**EXCERPTED DATA:**

------------------------------------------------------------------------

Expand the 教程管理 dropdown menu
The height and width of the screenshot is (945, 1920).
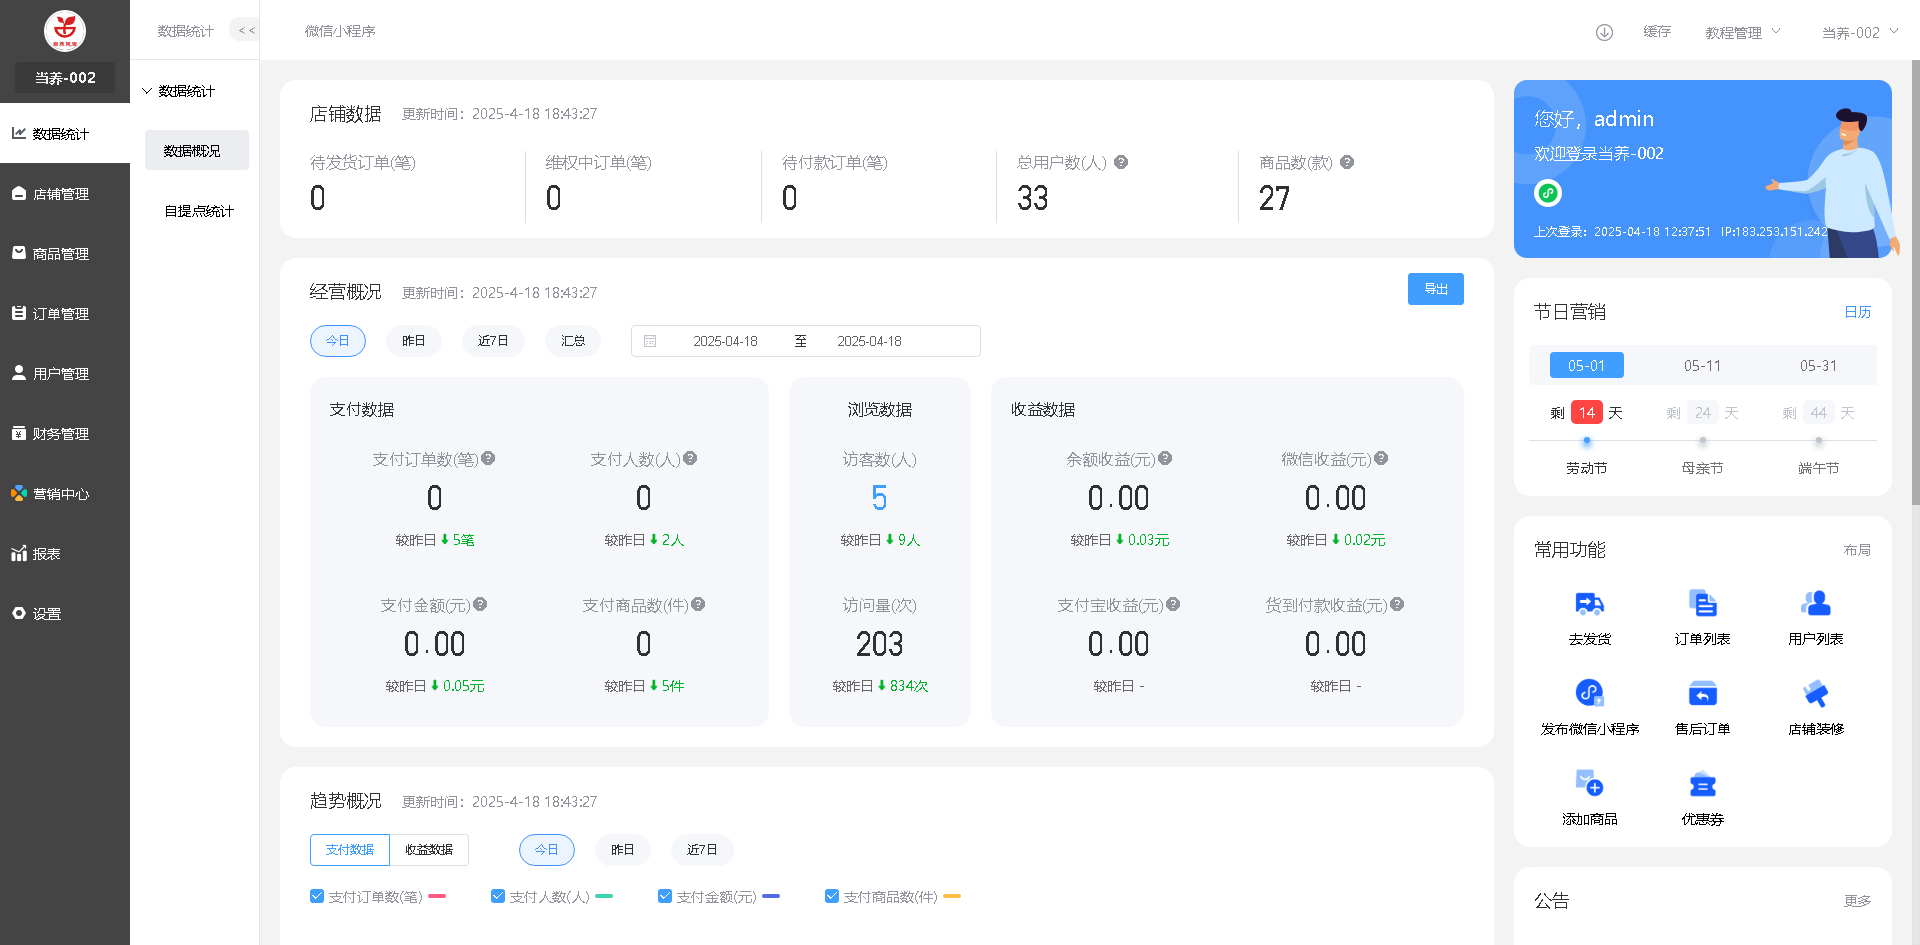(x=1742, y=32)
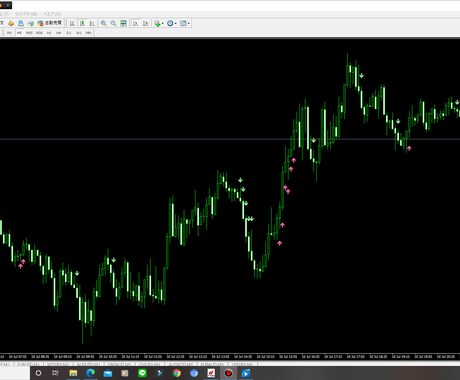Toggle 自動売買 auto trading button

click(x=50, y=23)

------------------------------------------------------------------------

**TASK REQUIREMENTS:** Set the data above down again exactly as given, with no pictures.

**WORKED SOLUTION:**
Expand the 教程管理 dropdown menu
The height and width of the screenshot is (945, 1920).
(x=1742, y=32)
Toggle 自動売買 auto trading button

click(x=50, y=23)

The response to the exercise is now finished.